Tuesday, February 15, 2011

SustiNet and health insurance exchange bills heard

The Public Health, Human Services and Insurance Committees had a public hearing on the SustiNet bill and competing visions for CT’s health insurance exchange yesterday. Public support was overwhelming for SustiNet; most legislators were supportive. Some asked for concrete assurances of how much the plan will reduce costs and improve access to care. But as several speakers pointed out, there are no guarantees in health care. SustiNet is an option – if it doesn’t save money, people won’t join it. And where we were headed is not working for anyone.

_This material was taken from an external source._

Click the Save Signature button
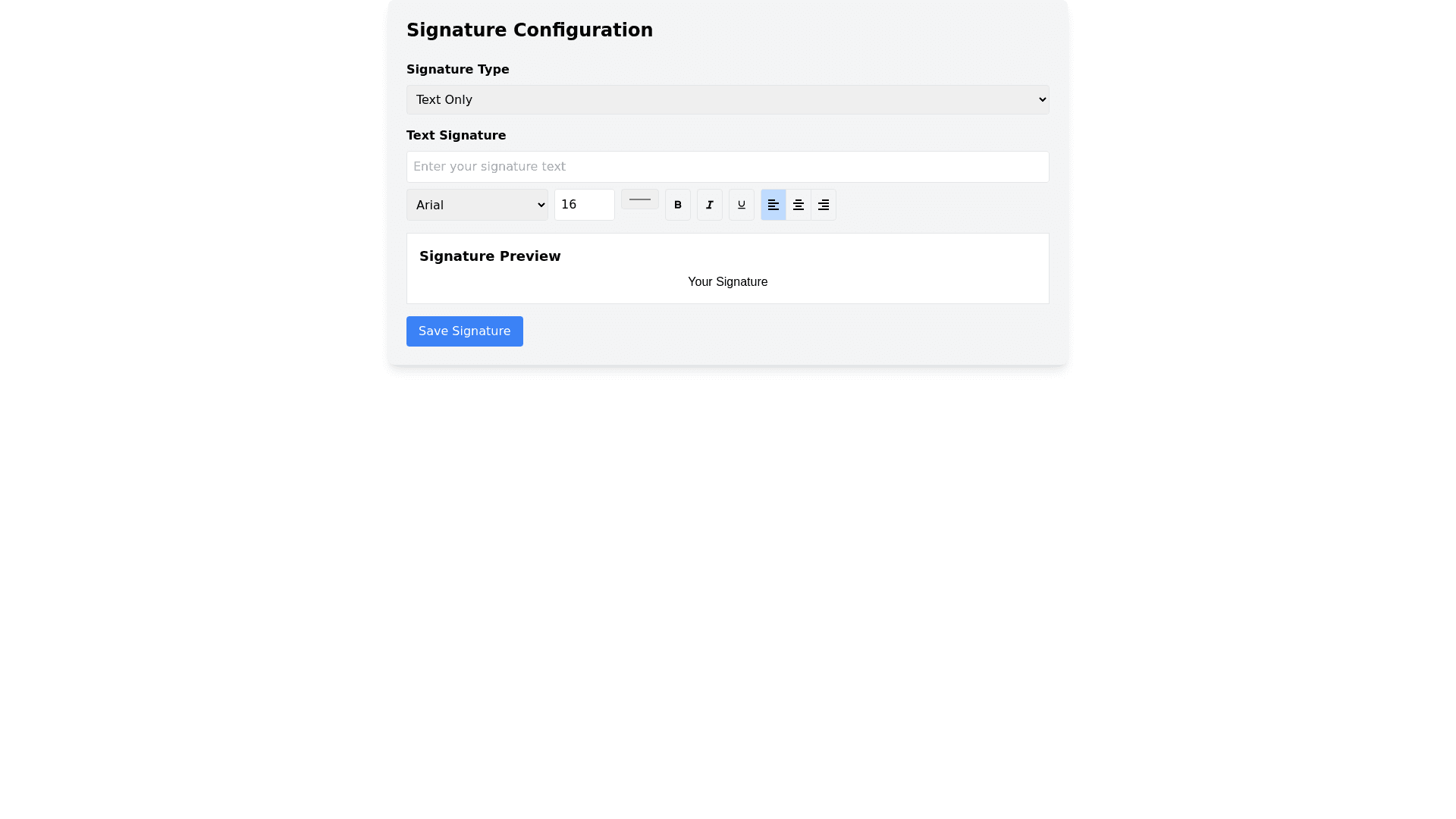This screenshot has height=819, width=1456. tap(464, 331)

The two visions for the state’s new health insurance exchange share many features but differ in some very important ways. Under national health reform, states create health insurance marketplaces that make coverage choices clear for individuals and small businesses. CT’s exchange will help residents eligible for subsides purchase coverage. Exchanges will set standards for insurance companies to participate in the exchange and monitor marketing for deceptive practices. One vision, SB-921, puts insurers and providers on the governing body that will decide which insurers can participate in the exchange – a clear conflict of interest. CA, MA and ME’s exchange boards do not include people with current financial ties to the industries they will regulate or oversee and the conflict of interest may raise legal problems. The other version of exchanges, HB-6323, does not allow those conflicts of interest. HB-6323 also includes more sensible protections and innovations including consumer surveys, focus groups and secret shopper studies to make the exchange user-friendly, rate plans based on customer satisfaction, seamlessly coordinates with enrollment into Medicaid for eligible applicants, creates a standing consumer advisory committee, ensures that no plan’s marketing is designed to discourage high-need patients, strong transparency and quality of care standards, requires coverage of emergency care and adequate provider networks.